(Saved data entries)
----------
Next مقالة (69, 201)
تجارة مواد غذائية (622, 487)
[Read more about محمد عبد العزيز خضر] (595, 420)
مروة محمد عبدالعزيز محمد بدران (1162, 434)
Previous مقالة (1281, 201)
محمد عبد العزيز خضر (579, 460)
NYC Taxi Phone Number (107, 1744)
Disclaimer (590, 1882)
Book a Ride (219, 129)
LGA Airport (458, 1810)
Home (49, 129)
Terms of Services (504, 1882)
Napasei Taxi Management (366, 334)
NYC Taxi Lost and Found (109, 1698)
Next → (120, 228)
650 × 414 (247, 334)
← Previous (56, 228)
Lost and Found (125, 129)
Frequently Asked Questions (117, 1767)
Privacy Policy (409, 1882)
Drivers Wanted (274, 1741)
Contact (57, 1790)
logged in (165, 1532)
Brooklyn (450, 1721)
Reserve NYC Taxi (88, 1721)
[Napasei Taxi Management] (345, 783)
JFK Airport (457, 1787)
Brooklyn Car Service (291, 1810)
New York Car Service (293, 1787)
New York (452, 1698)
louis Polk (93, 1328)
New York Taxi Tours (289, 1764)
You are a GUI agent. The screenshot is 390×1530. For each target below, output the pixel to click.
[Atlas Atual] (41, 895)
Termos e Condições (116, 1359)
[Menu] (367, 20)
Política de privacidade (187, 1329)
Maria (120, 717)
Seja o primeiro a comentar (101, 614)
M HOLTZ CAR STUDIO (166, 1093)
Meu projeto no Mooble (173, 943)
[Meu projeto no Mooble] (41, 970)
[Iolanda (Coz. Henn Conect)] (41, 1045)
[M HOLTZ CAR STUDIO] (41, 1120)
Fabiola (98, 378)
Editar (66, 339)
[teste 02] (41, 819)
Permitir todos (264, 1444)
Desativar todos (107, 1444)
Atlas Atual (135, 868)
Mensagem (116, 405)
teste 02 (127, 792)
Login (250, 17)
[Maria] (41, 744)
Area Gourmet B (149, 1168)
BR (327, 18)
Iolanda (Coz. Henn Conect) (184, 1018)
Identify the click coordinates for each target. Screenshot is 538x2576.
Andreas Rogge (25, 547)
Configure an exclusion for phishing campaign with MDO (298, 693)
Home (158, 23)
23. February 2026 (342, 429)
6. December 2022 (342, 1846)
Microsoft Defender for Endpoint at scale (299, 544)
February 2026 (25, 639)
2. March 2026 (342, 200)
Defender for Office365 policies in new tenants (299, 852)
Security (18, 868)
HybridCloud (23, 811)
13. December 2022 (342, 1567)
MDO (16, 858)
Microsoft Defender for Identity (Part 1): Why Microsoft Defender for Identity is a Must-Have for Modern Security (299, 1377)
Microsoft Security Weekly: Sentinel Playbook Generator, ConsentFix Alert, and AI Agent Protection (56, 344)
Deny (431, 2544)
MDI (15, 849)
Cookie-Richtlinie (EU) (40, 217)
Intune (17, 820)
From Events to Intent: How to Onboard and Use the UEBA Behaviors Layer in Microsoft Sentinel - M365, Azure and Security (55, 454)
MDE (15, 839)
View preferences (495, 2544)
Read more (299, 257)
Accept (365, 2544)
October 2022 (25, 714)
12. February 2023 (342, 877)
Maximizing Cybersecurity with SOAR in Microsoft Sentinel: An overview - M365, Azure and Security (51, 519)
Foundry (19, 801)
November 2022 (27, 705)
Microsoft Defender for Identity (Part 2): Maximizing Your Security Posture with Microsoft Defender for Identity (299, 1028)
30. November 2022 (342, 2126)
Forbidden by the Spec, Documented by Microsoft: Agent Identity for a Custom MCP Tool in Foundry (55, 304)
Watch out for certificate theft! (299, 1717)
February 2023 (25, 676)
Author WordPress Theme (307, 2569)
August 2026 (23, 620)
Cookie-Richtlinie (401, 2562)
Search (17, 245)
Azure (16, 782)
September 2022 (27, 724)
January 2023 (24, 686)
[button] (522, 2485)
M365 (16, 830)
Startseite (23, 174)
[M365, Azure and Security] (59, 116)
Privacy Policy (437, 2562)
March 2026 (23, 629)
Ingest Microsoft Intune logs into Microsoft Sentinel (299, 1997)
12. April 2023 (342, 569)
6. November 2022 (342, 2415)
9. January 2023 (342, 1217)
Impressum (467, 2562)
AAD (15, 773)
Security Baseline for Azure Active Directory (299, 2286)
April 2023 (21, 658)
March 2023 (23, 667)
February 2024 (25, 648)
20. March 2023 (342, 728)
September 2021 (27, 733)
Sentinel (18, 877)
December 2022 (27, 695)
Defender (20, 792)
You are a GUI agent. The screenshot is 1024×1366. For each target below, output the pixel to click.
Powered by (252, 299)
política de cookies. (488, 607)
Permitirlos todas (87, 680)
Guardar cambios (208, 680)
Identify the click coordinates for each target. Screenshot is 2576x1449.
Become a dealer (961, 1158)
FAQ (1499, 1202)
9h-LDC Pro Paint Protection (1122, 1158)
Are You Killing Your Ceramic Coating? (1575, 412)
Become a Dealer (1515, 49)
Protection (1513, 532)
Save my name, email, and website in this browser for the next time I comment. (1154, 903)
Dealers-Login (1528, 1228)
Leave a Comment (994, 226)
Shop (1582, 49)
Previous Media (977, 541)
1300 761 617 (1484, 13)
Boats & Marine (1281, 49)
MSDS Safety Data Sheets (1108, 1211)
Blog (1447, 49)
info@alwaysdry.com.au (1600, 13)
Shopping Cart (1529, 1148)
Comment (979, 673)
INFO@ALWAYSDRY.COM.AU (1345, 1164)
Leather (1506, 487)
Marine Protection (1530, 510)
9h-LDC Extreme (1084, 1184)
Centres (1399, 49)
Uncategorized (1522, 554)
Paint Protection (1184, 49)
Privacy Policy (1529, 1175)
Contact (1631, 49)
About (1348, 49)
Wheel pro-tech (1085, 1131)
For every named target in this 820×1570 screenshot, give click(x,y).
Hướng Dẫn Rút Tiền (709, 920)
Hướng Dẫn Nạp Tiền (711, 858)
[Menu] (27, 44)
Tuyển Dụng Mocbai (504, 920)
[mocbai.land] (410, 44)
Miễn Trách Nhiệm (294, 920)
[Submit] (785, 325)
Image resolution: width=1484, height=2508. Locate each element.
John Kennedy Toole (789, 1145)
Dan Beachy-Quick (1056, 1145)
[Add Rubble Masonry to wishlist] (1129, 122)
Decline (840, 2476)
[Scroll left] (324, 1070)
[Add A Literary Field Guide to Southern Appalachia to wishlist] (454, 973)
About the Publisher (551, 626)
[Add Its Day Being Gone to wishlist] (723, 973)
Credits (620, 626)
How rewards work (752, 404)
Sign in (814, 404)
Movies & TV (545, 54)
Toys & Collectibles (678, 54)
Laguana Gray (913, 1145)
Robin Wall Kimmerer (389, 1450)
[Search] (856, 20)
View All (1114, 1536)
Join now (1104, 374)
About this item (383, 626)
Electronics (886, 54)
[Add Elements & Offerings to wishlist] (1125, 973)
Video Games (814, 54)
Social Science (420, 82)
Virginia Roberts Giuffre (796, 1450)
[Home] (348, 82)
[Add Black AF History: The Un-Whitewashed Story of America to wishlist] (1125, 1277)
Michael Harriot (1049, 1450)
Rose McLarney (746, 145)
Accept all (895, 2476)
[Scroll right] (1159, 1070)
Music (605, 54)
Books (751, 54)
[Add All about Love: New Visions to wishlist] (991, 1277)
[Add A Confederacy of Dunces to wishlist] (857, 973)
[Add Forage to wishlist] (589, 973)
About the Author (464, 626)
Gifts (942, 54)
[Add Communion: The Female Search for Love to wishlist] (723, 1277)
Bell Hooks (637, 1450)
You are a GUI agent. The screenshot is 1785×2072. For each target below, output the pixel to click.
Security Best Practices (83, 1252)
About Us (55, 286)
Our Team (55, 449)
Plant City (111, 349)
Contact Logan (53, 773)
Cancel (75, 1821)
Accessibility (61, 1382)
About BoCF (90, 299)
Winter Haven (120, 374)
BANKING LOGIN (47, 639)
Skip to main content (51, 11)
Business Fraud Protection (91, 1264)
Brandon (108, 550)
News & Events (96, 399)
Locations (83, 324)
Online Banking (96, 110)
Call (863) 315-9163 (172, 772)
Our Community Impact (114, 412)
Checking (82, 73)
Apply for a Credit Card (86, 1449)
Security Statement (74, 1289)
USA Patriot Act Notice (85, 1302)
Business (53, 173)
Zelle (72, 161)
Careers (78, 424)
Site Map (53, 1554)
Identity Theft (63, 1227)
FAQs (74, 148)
----------
TASK OBJECTIVE: Working through the records, copy each line in which the word "this" appears.

COMPLETED EXERCISE:
Save my name, email, and website in this browser for the next time I comment. (1154, 903)
For every named target in this 820×1570 screenshot, give click(x,y).
About this item (383, 626)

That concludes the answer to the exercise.